At the same time it will be found that it is still a limited instrument. In the first place it will represent a superior knowledge working in the stuff of mind, cast into mental forms and still subject to mental conditions and limitations. It will always lean chiefly on the succession of present moments as a foundation for its steps and successions of knowledge, however far it may range backward or forward, -- it will move in the stream of Time even in its higher revelatory action and not see the movement from above or in the stabilities of eternal time with their large ranges of vision, and therefore it will always be bound to a secondary and limited action and to a certain dilution, qualification and relativity in its activities. Moreover, its knowing will be not a possession in itself but a reception of knowledge. It will at most create in place of tile mind of ignorance a mind of self-forgetful knowledge constantly reminded and illumined from a latent self-awareness and all-awareness. The range, the extent, the normal lines of action of the knowledge will vary according to the development, but it can never be free from very strong limutations. And this limitation will give a tendency to the still environing or subconsciously subsisting mind of ignorance to reassert itself, to rush in or up, acting where the intuitive knowledge refuses or is unable to act and bringing in with it again its confusion and mixture and error. The only security will be a refusal to attempt to know or at least a suspension of the effort of knowledge until or unless the higher light descends and extends its action. This self-restraint is difficult to mind and, too contentedly exercised, may limit the growth of the seeker. If, on the other hand, the mind of ignorance is allowed again to emerge and seek in its own stumbling imperfect force, there may be a constant oscillation between the two states or a mixed action of the two powers in place of a definite though relative perfection.

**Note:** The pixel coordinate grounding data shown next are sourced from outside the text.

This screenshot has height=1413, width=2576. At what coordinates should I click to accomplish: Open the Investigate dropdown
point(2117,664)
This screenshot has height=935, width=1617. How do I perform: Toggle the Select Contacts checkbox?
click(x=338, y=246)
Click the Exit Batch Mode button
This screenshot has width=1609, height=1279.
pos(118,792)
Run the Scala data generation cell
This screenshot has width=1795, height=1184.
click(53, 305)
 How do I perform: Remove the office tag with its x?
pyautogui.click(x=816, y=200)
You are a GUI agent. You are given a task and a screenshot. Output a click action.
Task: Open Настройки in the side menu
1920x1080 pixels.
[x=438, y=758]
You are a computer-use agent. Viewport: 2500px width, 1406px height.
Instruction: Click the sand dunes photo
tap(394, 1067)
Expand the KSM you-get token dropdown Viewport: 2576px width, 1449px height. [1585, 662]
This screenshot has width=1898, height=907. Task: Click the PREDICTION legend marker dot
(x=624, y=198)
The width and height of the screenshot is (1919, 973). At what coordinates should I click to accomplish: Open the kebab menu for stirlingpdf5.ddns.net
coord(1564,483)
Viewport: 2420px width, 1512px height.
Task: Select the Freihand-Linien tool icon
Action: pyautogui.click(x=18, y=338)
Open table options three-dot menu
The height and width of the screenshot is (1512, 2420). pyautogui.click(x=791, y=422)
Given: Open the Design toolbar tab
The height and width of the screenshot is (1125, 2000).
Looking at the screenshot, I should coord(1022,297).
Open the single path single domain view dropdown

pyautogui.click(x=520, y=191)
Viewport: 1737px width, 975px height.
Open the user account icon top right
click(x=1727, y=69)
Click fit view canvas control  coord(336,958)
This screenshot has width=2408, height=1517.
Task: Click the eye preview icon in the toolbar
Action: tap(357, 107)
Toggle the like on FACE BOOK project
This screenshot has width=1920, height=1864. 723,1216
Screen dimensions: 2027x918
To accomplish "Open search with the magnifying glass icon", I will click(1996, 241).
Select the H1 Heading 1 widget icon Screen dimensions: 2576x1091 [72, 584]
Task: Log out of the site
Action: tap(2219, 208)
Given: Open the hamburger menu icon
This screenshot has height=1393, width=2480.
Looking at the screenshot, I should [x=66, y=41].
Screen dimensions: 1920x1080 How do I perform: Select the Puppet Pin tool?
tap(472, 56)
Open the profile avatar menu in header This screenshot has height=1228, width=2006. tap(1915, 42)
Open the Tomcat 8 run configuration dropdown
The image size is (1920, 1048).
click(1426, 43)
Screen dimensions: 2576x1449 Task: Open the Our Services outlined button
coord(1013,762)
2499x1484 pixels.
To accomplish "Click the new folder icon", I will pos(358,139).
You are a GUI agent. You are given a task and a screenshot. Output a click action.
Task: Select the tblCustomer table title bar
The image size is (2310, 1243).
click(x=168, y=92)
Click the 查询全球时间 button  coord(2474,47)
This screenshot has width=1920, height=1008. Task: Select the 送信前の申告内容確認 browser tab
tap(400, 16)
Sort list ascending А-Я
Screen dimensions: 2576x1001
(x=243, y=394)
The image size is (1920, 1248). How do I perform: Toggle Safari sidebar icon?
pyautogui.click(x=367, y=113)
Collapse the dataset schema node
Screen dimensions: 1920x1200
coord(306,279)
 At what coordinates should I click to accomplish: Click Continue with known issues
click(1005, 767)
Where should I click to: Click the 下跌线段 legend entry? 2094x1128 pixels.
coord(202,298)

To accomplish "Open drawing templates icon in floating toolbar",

The issue out of this dilemma is to a greater perfection towards which the formation of the intuitive, inspired and revelatory mind is only a preparatory stage, and that comes by a constant instreaming and descent of more and more of the supramental light and energy into the whole mental being and a constant raising of the intuition and its powers towards their source in the open glories of the supramental nature. There is then a double action of the intuitive mind aware of, open to and referring its knowledge constantly to the light above it for support and confirmation and of that light itself creating a highest mind of knowledge, --really the supramental action itself in a more and more transformed stuff of mind and a less and less insistent subjection to mental conditions. There is thus formed a lesser supramental action, a mind of knowledge tending always to change into the true supermind of knowledge. The mind of ignorance is more and more definitely excluded, its place taken by the mind of self-forgetful knowledge illumined by the intuition, and the intuition itself more perfectly organised becomes capable of answering to a larger and larger call upon it. The increasing mind of knowledge acts as an intermediary power and, as it forms itself, it works upon the other, transforms or replaces it and compels the farther change which effects the transition from mind to supermind. It is here that a change begins to take place in the time-consciousness and time-knowledge which finds its base and complete reality and significance only on the supramental levels. It is therefore in relation to the truth of supermind that its workings can be more effectively elucidated : for the mind of knowledge is only a projection and a last step in the ascent towards the supramental nature.